Collusion in the standard-setting context – are we likely to see claims in the EU?

17.03.2014

I was interested to read elsewhere in the blogosphere about a current US antitrust case concerning the selection of technology by standard-setting organisations. A guest post by Burt Braverman on the IP Vancouver blog reports on TruePosition, Inc. v. LM Ericsson et al in which it is claimed that member companies of 3GPP and the SSO itself colluded to exclude TruePosition’s technology from the 4G standard.

The value of the global telecommunications market presumably makes such a claim attractive, but are such claims likely in the EU? Could ETSI and its members face such a claim, for example?

Purely as a matter of principle, there is no reason why such a claim could not be brought – the agreement between the SSO members as to which technology is selected is an agreement between undertakings which is potentially subject to Article 101 (just as Rambus was investigated under Article 102). It is, however, questionable how interesting a case of this kind would be to the Commission – in the absence of clear proof of collusion outside of the standard-setting meeting itself, the questions of fact in determining whether a better technology was excluded from the standard would be highly complex.

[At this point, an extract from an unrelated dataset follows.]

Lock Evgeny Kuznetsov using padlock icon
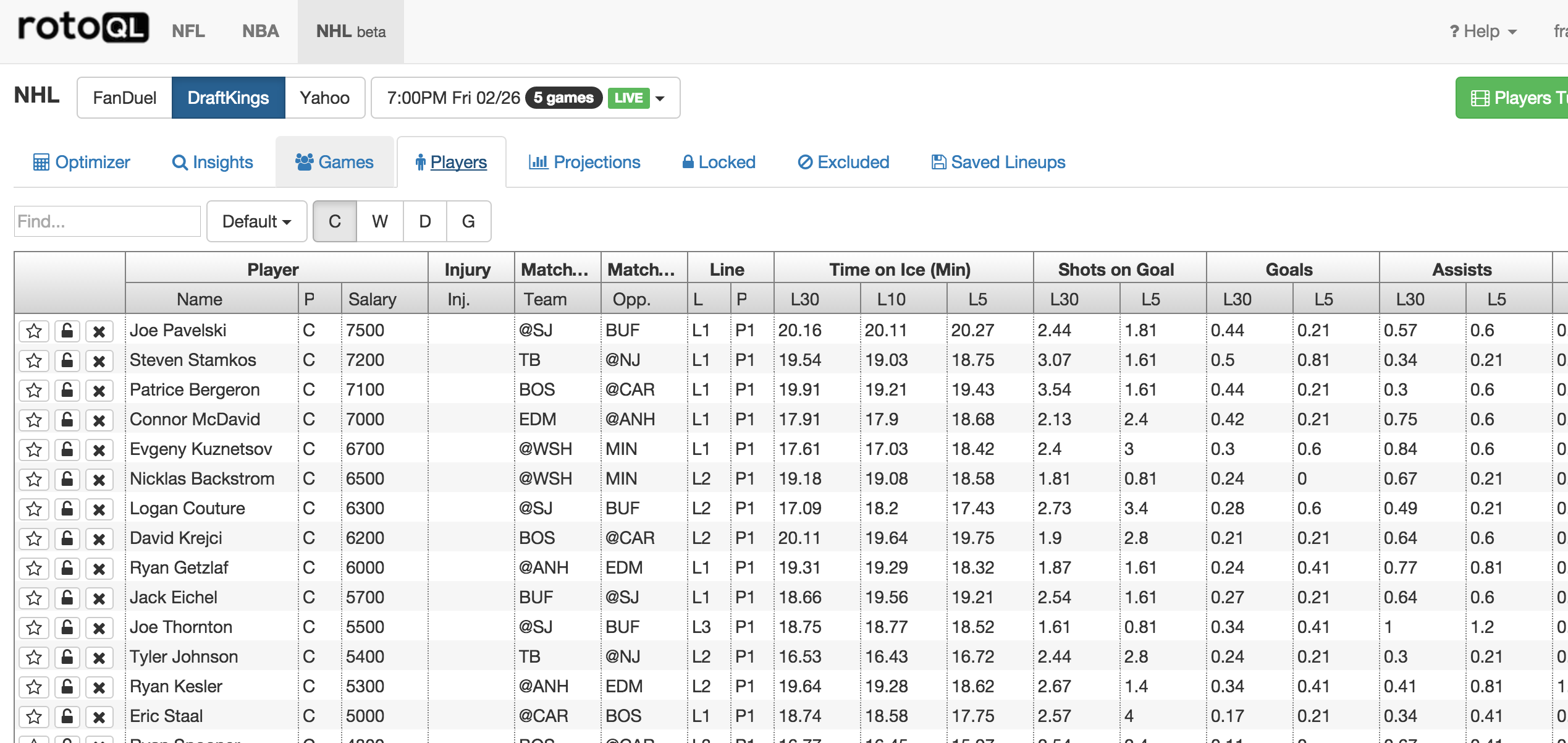Viewport: 1568px width, 743px height. [67, 449]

From a private action perspective, I wonder how attractive such a case would be in Europe – even if unlawful exclusion were established, computing the quantum of loss would be a hugely complex exercise, involving consideration of what licensing deals the claimant could have secured but for the exclusion. The Commission’s approach to the determination of ‘reasonable’ licence fees for the purposes of the FRAND obligation arguably also reduces the incentives to bring such litigation. The Guidelines on horizontal cooperation agreements suggest that the value the patentee can expect to capture is that which would apply in a competitive market, before the standard is set, and not the locked-in, ex post, value (para. 289). According to this approach, the claimant in a case alleging unfair exclusion from the standard (who presumably isn’t making as much from licensing as it would like) would, bizarrely, be among the most appropriate comparators for the licence fee which the company which was selected for the standard in place of the claimant should be charging. Given the values at stake, it may well be that such an exercise in double-think would not be off-putting.